Führen mehrere widerstreitende Sachverständigengutachten im Prozess nicht zu einer tragfähigen Entscheidungsgrundlage, kann eine gerichtliche Anhörung aller Sachverständigen in einem einzigen Termin geboten sein, um im Hinblick auf die Vielzahl der vorliegenden und teilweise unterschiedlichen Gutachten eine abschließende Klärung herbeizuführen.[95] Das Gericht hat von Amts wegen auf die Aufklärung von Widersprüchen hinzuwirken.[96] Dies gilt insbesondere auch bei Widersprüchen zwischen den Ausführungen des gerichtlichen Sachverständigen und einem Privatgutachter.[97] Es darf sich nicht mit einer eigenen Interpretation der Ausführungen hierüber hinwegsetzen[98] und muss gegebenenfalls ein weiteres Gutachten einholen.[99]

In der Praxis kommt es gelegentlich vor, dass die im Arzthaftungsprozess unterlegene Anspruchstellerseite den Sachverständigen gem. § 839a BGB mit dem Vorwurf eines vorsätzlich oder grob fahrlässig erstellten unrichtigen Sachverständigengutachtens in Anspruch nimmt. Die Rechtsprechung stellt jedoch strenge Anforderungen und fordert substantiierten Sachvortrag insbesondere hinsichtlich der groben Fahrlässigkeit und Kausalität für den Ausgang des Prozesses.[100]

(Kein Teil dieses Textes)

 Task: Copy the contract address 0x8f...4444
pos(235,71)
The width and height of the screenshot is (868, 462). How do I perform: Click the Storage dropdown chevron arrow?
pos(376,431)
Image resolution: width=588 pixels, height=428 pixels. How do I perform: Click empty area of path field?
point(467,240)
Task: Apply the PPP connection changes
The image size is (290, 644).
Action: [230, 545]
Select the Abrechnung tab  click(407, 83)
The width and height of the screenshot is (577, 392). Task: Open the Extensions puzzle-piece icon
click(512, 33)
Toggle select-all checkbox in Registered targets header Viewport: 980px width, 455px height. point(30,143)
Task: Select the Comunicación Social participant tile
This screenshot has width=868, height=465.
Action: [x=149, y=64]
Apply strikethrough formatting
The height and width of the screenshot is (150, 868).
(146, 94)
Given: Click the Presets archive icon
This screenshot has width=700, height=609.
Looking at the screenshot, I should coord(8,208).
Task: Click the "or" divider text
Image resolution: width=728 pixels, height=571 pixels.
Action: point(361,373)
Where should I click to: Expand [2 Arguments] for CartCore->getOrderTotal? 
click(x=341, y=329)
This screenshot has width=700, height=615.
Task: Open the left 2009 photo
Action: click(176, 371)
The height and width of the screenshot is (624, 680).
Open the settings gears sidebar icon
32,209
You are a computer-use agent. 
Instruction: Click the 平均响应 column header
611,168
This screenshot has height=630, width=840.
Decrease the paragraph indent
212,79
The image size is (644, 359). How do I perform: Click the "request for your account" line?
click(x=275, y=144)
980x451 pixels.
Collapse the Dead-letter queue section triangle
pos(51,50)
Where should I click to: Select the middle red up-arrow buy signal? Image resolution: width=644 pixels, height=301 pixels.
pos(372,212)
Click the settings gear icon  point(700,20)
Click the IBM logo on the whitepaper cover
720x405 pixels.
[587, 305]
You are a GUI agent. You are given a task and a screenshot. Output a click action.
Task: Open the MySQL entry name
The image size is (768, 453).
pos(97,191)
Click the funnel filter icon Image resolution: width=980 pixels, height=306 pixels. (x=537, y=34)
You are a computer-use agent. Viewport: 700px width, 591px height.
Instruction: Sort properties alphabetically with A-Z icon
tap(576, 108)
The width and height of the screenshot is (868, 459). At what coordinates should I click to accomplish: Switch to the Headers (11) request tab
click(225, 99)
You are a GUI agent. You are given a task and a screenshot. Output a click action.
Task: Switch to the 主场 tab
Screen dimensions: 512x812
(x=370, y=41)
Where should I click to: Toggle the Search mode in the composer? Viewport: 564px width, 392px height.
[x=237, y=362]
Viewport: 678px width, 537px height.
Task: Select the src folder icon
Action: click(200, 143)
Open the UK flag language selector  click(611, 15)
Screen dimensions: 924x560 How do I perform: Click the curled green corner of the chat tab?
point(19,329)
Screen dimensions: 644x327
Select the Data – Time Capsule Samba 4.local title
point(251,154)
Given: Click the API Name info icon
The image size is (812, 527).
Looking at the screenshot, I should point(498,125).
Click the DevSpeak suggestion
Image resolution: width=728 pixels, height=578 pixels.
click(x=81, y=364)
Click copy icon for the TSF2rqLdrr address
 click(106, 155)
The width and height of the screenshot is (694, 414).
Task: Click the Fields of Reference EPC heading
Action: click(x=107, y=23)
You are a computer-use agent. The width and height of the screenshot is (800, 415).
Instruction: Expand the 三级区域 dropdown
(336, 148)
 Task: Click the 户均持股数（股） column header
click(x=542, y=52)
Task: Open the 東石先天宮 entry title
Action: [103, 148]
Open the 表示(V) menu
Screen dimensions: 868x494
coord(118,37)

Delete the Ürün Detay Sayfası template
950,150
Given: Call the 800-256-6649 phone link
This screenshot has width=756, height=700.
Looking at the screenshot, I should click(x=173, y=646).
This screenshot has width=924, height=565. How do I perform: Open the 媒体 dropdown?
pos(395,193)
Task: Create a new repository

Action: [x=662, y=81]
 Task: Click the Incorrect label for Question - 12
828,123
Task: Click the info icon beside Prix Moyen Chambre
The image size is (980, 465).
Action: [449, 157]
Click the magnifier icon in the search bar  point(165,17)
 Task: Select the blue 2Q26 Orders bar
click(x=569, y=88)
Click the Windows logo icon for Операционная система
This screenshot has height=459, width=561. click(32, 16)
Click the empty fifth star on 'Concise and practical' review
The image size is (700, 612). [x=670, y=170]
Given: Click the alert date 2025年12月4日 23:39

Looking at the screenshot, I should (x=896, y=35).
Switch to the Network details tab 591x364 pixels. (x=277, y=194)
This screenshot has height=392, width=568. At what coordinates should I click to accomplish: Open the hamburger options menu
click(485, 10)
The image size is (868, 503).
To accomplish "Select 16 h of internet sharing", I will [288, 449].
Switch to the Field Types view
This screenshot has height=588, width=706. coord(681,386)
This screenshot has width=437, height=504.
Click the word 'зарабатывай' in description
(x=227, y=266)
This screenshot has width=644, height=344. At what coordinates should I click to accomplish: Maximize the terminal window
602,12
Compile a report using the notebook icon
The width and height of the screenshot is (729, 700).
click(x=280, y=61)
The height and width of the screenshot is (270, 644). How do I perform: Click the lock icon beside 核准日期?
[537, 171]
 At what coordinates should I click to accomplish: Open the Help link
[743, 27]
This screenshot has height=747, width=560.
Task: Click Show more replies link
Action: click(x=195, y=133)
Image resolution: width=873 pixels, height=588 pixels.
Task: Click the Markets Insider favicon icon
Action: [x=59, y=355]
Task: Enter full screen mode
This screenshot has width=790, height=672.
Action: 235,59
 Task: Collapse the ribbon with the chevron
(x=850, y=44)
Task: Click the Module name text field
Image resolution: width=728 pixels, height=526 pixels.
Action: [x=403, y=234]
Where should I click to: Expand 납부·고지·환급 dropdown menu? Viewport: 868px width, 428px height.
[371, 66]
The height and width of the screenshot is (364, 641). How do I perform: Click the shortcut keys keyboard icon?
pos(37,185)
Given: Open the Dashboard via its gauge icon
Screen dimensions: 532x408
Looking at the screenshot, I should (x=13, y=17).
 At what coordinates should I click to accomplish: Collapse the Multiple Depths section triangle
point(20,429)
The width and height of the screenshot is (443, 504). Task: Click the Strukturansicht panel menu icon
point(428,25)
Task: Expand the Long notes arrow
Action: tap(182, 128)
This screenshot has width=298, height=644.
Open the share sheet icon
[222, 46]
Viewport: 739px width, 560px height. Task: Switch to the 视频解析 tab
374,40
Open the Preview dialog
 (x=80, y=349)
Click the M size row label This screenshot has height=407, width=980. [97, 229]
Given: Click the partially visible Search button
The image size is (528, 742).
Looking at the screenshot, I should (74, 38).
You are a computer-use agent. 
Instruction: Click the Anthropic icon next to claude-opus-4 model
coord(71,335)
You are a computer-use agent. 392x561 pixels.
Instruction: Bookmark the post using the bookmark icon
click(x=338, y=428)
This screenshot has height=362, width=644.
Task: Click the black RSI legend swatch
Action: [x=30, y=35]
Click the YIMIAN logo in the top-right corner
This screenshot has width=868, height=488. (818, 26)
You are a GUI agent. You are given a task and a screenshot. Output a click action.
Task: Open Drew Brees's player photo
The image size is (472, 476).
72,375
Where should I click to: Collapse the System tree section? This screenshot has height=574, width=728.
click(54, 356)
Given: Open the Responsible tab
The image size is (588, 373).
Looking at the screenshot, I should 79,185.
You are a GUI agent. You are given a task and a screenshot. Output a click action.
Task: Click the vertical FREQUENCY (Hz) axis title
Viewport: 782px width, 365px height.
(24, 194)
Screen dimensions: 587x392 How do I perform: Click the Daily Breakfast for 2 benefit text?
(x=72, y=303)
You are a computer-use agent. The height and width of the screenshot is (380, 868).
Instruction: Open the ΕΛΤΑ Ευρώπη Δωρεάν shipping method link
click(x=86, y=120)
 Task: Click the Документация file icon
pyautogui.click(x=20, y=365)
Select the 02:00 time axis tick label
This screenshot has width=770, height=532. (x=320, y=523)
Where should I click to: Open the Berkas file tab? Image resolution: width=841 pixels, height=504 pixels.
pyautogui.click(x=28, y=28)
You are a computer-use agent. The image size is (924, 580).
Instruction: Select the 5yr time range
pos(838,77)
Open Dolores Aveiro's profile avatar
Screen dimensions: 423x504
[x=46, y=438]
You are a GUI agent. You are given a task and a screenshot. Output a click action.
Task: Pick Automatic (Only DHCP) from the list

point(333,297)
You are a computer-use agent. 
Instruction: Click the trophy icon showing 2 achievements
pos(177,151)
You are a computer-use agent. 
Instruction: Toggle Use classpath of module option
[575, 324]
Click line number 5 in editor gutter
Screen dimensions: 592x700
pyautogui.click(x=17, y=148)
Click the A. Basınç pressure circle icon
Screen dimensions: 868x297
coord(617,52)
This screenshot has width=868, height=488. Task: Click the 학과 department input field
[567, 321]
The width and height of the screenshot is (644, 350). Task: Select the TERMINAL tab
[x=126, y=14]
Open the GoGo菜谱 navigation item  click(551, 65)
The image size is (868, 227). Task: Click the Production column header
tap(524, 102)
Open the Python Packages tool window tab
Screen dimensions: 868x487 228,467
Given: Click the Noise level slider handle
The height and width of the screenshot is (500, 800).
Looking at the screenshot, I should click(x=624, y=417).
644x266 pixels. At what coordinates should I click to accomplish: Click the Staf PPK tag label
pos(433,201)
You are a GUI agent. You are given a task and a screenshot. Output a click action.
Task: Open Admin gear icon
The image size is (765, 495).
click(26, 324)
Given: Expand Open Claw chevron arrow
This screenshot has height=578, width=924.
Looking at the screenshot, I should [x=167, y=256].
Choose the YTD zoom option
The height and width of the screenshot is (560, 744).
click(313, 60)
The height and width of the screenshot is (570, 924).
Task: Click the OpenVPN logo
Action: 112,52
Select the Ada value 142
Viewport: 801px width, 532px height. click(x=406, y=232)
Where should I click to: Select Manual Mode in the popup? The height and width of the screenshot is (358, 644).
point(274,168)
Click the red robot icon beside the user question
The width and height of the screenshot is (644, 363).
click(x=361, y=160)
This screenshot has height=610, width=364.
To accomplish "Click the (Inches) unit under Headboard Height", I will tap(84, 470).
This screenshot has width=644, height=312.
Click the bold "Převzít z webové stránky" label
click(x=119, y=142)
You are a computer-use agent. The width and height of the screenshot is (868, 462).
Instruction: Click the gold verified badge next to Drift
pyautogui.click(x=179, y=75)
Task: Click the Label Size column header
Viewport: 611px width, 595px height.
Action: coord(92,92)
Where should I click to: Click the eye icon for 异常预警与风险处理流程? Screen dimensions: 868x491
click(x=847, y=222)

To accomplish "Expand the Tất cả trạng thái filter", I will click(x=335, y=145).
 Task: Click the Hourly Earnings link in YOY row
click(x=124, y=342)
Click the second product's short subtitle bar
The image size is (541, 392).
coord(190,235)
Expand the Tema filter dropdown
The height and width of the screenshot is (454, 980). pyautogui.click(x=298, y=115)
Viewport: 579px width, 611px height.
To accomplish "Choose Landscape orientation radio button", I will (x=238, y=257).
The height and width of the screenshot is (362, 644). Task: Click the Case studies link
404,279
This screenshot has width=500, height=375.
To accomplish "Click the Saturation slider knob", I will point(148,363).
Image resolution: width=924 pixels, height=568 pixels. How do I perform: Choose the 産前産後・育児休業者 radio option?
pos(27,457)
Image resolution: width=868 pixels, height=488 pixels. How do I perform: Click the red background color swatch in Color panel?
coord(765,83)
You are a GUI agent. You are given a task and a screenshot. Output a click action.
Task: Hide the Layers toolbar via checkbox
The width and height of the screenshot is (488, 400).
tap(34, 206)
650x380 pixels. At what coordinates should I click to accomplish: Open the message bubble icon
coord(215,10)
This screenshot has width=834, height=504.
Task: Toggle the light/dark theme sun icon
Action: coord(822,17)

Die Durchführung eines selbständigen Beweisverfahrens im Arzthaftungsrecht ist nicht grundsätzlich unzulässig.[101] Es fehlt allerdings am rechtlichen Interesse i.S.d. § 485 Abs. 2 S. 1 ZPO, wenn evident ist, dass der behauptete Anspruch keinesfalls bestehen kann.[102] Streitig ist, ob auch die wichtige Frage nach dem Vorliegen eines Behandlungsfehlers überhaupt zu den in § 485 Abs. 2 ZPO abschließend aufgezählten Beweisthemen zählt.[103]

[98] BGH VersR 2001, 859; NJW 2002, 2944, 2945; 2004, 1871.
[99] BGH NJW 2001, 2796, 2797; 2004, 1871.
[100] LG Bochum MedR 2009, 95 ff. m. Anm. Cramer.
[101] BGHZ 153, 302 ff.; OLG Koblenz OLGR 2005, 639.
[102] BGH MDR 2005, 162, 163; OLG Köln NJW-RR 1996, 573, 574.
[103] Dagegen: OLG Hamm, Urt. v. 27.1.1993 – 3 W 52/92; Reiprich, MedR 2009, 157 f.; ohne Begründung dafür: OLG Stuttgart NJW 1999, 875; OLG Düsseldorf NJW 2000, 3438 f.